• Exercise goal: Across the entries below, tally every line that holds the string "breadcrumb" and reply with the number only.

• Provided records:
* * * * * * *

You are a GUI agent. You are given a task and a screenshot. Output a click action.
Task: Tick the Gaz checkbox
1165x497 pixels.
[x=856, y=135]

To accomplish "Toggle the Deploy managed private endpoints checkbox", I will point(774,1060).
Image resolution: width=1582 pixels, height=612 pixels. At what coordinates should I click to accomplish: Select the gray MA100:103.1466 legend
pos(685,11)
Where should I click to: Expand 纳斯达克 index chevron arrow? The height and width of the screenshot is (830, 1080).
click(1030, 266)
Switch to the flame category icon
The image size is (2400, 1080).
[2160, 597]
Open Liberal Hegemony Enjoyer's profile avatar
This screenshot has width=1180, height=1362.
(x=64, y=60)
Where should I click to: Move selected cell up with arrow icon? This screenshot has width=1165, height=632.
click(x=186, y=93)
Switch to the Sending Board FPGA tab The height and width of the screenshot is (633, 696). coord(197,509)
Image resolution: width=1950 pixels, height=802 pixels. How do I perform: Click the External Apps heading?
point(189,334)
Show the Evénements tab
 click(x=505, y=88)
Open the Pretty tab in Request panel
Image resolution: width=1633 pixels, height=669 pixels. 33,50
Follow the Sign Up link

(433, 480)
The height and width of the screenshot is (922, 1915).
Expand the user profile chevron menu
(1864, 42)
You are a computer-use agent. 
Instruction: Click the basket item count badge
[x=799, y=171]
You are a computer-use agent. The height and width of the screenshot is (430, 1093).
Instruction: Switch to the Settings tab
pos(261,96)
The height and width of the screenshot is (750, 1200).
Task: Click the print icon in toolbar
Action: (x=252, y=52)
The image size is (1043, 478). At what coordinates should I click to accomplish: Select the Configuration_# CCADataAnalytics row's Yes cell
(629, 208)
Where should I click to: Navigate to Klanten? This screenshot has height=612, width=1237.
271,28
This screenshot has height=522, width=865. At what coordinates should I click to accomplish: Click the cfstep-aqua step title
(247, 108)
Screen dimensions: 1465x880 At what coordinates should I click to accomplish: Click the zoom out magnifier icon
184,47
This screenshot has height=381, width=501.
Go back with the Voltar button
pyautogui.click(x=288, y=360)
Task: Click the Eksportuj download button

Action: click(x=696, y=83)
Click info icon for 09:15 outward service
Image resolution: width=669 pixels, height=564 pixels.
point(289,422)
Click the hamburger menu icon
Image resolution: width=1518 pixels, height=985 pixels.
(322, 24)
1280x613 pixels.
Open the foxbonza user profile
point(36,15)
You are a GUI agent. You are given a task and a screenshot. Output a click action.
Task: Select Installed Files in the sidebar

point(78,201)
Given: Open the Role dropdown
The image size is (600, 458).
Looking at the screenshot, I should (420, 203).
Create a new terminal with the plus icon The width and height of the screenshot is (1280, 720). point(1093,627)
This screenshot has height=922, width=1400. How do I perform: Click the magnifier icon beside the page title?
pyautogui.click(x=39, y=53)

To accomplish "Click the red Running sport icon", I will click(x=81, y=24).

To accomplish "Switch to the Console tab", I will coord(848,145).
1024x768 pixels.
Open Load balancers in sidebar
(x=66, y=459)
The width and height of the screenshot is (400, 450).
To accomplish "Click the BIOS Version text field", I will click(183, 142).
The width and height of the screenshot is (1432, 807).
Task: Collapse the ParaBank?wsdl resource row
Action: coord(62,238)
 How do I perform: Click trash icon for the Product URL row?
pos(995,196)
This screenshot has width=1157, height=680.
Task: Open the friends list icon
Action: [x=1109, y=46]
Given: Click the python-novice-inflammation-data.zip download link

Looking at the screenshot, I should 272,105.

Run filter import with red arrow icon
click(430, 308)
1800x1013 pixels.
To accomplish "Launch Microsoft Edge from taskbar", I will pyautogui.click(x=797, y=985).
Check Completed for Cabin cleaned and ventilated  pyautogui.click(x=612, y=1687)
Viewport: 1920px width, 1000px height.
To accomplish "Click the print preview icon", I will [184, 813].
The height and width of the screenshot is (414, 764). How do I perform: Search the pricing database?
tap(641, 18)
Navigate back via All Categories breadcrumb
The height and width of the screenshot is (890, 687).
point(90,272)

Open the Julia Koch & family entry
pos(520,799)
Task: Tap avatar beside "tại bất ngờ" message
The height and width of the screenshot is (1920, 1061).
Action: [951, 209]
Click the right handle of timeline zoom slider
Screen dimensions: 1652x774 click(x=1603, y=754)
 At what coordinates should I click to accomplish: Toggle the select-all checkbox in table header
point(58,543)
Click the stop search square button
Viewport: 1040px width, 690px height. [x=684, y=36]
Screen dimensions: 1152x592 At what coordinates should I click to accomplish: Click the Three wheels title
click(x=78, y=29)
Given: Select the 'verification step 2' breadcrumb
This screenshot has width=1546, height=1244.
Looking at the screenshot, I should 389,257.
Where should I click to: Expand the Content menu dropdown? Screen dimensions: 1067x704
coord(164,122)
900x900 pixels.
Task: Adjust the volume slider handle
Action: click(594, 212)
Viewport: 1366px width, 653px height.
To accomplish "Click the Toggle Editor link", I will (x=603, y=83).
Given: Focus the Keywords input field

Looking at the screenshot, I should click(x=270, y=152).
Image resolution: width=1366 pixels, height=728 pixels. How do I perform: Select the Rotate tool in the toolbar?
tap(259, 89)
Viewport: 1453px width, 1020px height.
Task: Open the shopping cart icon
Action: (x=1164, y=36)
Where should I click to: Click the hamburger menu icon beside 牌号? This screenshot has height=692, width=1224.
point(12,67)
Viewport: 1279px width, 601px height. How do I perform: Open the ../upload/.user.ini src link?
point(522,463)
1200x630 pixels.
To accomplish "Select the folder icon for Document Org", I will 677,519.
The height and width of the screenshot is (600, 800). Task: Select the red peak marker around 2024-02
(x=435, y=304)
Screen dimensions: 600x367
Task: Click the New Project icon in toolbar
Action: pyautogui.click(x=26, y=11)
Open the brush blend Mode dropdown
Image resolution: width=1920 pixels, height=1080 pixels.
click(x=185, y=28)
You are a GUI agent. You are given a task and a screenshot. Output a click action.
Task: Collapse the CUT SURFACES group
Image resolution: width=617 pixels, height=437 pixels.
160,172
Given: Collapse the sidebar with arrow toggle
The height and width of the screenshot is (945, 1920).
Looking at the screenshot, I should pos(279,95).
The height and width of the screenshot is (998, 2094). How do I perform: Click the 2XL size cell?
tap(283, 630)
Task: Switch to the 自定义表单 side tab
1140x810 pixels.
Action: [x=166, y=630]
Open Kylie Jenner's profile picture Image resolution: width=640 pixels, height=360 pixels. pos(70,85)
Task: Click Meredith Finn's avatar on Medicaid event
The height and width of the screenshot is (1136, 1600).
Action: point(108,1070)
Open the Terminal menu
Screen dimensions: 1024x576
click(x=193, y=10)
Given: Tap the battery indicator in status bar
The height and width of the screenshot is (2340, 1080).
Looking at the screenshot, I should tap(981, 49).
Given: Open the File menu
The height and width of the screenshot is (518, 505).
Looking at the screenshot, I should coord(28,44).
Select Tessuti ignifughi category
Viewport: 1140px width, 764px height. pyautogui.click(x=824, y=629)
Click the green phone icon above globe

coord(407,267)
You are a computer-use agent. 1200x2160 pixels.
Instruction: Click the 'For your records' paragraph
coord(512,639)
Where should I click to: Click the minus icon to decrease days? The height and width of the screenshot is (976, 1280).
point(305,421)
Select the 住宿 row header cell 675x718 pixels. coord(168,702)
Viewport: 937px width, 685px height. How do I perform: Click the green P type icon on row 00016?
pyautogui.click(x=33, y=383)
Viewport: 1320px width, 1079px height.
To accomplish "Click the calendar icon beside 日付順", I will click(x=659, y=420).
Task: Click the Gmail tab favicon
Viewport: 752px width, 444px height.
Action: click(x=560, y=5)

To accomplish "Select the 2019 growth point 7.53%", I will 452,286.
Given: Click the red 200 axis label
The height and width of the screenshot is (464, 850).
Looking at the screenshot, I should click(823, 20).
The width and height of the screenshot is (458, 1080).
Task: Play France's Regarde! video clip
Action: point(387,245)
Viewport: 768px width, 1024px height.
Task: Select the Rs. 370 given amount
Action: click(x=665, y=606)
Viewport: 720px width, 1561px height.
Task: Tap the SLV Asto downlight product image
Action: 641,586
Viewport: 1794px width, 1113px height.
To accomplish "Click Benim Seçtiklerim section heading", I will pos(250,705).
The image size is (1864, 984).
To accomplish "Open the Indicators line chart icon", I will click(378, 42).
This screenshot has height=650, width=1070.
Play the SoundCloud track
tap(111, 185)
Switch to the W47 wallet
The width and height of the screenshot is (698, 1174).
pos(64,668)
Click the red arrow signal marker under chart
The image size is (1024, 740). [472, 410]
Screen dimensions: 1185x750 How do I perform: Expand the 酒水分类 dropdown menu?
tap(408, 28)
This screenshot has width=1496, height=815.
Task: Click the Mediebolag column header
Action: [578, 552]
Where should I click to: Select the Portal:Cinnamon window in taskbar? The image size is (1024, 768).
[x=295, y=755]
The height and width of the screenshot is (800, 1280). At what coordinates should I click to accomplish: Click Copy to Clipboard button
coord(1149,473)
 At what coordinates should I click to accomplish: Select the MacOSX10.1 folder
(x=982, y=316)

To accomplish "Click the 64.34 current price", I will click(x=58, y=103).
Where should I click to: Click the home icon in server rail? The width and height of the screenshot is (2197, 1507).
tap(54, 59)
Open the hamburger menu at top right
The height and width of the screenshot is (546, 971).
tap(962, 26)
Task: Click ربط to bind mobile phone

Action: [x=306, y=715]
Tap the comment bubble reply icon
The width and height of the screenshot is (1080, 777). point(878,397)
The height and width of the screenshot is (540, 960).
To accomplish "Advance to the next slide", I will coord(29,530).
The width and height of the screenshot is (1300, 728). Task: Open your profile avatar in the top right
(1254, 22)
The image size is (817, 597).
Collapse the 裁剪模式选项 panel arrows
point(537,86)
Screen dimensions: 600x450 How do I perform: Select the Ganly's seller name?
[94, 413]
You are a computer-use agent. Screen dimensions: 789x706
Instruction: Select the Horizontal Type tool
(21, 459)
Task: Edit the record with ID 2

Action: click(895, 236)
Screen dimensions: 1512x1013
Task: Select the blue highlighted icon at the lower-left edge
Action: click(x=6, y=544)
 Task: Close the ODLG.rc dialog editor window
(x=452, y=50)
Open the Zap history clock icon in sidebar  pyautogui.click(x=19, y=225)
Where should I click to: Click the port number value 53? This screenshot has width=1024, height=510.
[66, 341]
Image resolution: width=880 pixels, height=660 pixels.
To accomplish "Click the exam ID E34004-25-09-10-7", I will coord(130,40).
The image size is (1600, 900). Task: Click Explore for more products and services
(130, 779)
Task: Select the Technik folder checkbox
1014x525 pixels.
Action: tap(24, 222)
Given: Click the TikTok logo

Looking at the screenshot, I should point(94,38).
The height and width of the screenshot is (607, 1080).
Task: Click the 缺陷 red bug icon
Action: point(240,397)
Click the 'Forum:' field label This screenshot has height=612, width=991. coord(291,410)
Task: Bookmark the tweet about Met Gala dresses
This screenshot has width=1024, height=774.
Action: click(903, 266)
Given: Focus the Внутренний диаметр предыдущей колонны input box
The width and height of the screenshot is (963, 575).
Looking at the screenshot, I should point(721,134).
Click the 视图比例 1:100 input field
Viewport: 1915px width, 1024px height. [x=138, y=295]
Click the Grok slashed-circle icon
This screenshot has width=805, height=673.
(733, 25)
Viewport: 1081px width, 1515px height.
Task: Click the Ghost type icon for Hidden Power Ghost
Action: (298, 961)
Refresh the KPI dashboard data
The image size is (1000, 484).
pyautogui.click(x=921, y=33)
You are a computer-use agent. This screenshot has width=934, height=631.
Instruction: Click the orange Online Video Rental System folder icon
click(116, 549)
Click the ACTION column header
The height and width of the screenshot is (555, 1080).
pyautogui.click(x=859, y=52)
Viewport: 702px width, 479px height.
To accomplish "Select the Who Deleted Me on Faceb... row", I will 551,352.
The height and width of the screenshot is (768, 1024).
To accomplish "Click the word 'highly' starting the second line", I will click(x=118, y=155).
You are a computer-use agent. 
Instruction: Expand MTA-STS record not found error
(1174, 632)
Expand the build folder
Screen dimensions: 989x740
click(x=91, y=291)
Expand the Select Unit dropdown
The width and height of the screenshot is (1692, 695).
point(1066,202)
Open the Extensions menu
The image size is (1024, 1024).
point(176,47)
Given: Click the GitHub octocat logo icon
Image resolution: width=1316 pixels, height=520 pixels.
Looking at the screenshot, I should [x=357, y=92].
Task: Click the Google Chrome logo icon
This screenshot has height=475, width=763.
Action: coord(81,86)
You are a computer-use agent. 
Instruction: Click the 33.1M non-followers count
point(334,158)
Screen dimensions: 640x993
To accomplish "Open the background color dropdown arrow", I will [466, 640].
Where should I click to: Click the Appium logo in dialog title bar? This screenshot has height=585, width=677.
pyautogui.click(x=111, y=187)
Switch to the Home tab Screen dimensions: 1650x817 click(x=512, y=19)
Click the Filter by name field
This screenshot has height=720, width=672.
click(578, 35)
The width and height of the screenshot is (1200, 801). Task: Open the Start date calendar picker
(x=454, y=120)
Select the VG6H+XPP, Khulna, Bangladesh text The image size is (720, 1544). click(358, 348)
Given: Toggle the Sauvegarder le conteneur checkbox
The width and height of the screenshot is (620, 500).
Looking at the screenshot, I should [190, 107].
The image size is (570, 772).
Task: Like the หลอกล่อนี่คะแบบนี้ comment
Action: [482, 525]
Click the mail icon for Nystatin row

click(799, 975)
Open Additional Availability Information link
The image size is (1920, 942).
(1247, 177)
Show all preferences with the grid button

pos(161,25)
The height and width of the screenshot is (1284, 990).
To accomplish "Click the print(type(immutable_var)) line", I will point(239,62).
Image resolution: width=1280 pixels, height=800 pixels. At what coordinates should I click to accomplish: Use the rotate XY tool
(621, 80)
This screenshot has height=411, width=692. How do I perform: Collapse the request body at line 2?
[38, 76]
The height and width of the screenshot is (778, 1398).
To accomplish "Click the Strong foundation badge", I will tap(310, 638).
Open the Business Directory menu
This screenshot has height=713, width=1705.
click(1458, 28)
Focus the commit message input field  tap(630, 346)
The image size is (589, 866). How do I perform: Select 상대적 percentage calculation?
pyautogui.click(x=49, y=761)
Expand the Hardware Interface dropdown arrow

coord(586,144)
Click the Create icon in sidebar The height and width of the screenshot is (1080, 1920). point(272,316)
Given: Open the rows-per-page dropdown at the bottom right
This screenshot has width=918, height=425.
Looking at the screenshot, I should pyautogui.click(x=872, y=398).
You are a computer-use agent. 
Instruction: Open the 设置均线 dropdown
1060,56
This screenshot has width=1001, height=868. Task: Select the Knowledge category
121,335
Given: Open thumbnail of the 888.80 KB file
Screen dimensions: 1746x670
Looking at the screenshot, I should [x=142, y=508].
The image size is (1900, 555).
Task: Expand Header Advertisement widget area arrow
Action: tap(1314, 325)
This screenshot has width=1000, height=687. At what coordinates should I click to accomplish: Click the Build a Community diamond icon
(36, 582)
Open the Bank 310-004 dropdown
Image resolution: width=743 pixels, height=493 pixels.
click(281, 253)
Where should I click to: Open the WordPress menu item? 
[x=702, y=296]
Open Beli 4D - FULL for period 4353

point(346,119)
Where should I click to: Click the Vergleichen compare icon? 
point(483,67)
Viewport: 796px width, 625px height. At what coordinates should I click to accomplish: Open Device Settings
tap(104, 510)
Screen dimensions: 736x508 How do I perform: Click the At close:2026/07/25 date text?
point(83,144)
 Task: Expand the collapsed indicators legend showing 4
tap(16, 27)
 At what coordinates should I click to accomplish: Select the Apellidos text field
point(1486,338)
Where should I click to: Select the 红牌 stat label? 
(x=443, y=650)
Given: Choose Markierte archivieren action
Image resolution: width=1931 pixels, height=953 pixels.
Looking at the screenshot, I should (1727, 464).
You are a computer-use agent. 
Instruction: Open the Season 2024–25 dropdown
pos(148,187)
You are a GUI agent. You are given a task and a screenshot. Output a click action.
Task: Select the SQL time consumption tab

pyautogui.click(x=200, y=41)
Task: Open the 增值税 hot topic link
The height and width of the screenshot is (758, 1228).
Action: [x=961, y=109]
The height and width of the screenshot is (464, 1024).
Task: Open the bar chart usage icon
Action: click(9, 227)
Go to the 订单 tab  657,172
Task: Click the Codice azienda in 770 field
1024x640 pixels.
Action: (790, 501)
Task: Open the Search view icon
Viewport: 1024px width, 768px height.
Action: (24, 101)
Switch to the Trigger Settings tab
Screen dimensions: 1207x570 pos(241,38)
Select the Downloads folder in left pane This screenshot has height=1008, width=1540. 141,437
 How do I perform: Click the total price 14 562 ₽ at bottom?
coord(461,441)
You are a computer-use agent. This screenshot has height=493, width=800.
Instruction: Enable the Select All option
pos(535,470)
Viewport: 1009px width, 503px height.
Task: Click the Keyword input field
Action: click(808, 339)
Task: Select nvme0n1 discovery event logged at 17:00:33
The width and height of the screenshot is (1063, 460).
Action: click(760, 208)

* * * * * * *

• Your solution: 2